2014年5月24日 (土) 掲載

◎水産・海洋センター公開、来月オープン

 函館市は23日、6月2日にオープンする函館市国際水産・海洋総合研究センター(弁天町20)を報道陣に公開した。回遊魚などの生態を研究するための大型実験水槽をはじめ、海水、淡水が利用できる実習室、学会開催可能な大会議室などを備え、産学官が連携して取り組むマリンサイエンス分野の研究拠点として活用される。
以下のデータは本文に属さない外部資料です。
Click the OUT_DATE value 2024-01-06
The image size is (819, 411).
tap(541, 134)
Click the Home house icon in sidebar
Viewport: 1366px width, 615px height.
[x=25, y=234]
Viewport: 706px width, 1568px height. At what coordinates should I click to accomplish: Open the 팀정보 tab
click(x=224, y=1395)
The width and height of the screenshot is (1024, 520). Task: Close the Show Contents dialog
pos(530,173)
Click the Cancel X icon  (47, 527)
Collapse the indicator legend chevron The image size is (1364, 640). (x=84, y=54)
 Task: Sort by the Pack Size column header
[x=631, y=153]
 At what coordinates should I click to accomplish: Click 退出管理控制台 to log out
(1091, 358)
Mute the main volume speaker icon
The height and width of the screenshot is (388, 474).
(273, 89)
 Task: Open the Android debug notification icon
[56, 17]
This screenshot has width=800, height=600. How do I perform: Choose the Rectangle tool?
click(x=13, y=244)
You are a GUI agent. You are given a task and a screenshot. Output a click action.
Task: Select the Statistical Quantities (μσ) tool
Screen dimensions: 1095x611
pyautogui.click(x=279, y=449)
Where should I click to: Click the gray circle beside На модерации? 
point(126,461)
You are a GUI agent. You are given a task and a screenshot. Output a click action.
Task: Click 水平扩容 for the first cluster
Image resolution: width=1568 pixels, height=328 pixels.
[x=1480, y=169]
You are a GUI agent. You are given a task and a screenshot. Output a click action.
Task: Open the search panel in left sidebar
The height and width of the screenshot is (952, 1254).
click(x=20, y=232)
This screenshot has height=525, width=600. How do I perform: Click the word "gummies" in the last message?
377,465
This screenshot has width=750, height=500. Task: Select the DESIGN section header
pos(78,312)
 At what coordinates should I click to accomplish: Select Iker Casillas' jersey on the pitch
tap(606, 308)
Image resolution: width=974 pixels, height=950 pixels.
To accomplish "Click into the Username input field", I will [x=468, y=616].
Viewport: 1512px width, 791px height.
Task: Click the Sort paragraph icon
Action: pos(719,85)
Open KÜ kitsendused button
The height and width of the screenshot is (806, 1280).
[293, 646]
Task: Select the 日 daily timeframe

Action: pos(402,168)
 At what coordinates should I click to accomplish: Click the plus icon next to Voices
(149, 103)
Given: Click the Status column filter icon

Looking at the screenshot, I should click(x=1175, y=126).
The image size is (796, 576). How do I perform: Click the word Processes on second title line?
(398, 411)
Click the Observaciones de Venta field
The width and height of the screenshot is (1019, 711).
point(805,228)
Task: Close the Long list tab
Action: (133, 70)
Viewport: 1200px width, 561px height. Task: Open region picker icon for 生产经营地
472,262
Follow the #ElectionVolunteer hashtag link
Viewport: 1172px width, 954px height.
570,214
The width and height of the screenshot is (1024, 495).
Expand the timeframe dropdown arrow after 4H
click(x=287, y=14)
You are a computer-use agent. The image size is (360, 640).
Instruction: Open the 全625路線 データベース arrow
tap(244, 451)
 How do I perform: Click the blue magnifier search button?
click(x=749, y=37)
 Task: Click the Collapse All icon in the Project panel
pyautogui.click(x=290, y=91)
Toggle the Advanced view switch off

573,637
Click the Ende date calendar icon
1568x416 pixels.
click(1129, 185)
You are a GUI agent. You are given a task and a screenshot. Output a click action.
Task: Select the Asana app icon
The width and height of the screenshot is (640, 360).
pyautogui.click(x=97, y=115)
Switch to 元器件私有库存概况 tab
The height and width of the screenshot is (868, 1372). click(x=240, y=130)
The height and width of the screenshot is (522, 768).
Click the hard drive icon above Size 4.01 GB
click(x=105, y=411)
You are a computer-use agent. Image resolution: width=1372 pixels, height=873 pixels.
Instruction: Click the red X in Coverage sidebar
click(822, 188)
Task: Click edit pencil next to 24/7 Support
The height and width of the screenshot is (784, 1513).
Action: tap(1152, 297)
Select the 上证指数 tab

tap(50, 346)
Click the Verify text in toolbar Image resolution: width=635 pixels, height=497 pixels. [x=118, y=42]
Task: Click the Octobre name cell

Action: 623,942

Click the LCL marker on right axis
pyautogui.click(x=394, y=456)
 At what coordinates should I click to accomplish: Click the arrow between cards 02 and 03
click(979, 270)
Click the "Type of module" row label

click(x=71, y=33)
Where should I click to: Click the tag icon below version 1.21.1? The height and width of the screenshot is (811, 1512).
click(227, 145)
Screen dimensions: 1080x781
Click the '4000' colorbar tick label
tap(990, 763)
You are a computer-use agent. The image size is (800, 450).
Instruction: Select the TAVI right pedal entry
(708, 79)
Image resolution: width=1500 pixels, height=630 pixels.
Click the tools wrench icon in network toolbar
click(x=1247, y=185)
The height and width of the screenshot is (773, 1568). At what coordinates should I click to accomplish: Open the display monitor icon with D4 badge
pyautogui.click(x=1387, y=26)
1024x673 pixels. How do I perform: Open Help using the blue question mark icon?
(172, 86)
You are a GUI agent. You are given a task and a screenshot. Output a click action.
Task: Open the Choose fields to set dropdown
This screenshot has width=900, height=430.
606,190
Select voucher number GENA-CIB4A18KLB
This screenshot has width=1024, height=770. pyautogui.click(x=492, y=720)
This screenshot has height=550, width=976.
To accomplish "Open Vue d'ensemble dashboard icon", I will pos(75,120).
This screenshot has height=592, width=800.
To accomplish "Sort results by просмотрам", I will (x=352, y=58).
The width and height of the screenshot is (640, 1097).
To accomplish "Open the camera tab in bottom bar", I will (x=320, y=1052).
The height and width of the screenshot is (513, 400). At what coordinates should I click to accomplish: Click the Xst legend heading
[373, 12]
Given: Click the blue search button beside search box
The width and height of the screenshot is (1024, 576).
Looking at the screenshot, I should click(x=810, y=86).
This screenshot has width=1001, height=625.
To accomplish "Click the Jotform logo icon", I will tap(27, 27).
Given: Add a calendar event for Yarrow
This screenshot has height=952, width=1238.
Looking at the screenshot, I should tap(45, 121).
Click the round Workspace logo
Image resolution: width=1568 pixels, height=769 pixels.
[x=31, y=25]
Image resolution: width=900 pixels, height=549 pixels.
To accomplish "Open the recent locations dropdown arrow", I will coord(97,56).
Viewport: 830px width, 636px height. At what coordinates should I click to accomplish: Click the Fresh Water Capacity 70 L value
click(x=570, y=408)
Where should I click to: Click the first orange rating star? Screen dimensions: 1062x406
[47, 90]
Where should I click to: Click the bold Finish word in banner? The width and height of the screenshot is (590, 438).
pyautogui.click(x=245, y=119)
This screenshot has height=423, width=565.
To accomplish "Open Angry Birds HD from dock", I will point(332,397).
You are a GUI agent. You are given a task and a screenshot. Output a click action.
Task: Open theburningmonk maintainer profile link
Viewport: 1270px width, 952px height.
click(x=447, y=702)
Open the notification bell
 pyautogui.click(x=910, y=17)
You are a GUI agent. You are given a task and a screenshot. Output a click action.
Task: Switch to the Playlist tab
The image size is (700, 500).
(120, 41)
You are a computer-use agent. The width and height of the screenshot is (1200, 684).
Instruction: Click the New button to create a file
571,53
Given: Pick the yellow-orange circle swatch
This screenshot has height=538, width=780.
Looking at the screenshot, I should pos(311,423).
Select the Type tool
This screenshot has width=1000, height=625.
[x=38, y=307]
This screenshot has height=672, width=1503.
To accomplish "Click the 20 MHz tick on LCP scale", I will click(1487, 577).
 2003年に策定した函館国際水産・海洋都市構想の中心施設として整備。本館(鉄筋コンクリート造一部4階建て、7543平方メートル)、海洋調査研究棟(鉄骨造2階建て、974平方メートル)など4施設の延べ床面積は8866平方メートル。総事業費は約45億円で約41億円は合併特例債を充当した。

 本館には1、2階計31室の研究室があり、道総研函館水産試験場、公立はこだて未来大、北大大学院水産科学研究院などの学術研究機関、函館や札幌、京都などの民間企業が入居。それぞれ漁業技術や海洋資源などの研究開発に取り組む。

 主な設備のうち、大型実験水槽は1階のエントラスホールからの見学が可能。水槽は幅10メートル、奥行き5メートル、深さ6メートルあり、水流を発生させることも可能で、イワシやイカといった魚類の生態、習性の観測、機器類の耐水圧実験などに用いられる。

 隣接する実験水槽室では取水棟でろ過した海水の利用も可能。このほかにも250人収容可能な大会議室、海水利用が可能な実習室、トド、アザラシなどの海獣類の解剖に利用する処理室などを備える。

 市国際水産・海洋都市推進室次長で市企画部の山崎貴史参事は「函館は海洋関連の産業で発展した。新たな産業や経済発展、地域活性につながる研究成果を期待したい」と話している。

 6月2日は関係者による式典が行われる。一般市民への開放は同3日からで、エントラスホール部分と4階の函館港を一望できる展望ロビーを見学可能。同日午後1時半からは「食とバイオ国際交流シンポジウム」が開かれる。(今井正一)



◎トマトで酢きょう発売、JA新はこだて

 【北斗】JA新はこだて(畠山良一組合長)は24日から、北斗産トマトを100%使った清涼飲料水「トマトde酢」を発売する。トマトジュースのコクと酢の酸味のバランスが絶妙。トマトジュースが苦手な人でもジュース感覚で楽しめる。

 昨年、試作品を作って一般の人にも試飲してもらったところ、評判が良かったため商品化に向けて試行錯誤を重ねた。清酒造りなどで縁のある田中酒造(小樽)に製造を依頼、初回は数量限定で100本。同JAはトマトジュースをソフトクリーム原料に使っており、飲料に使用するのは初めて。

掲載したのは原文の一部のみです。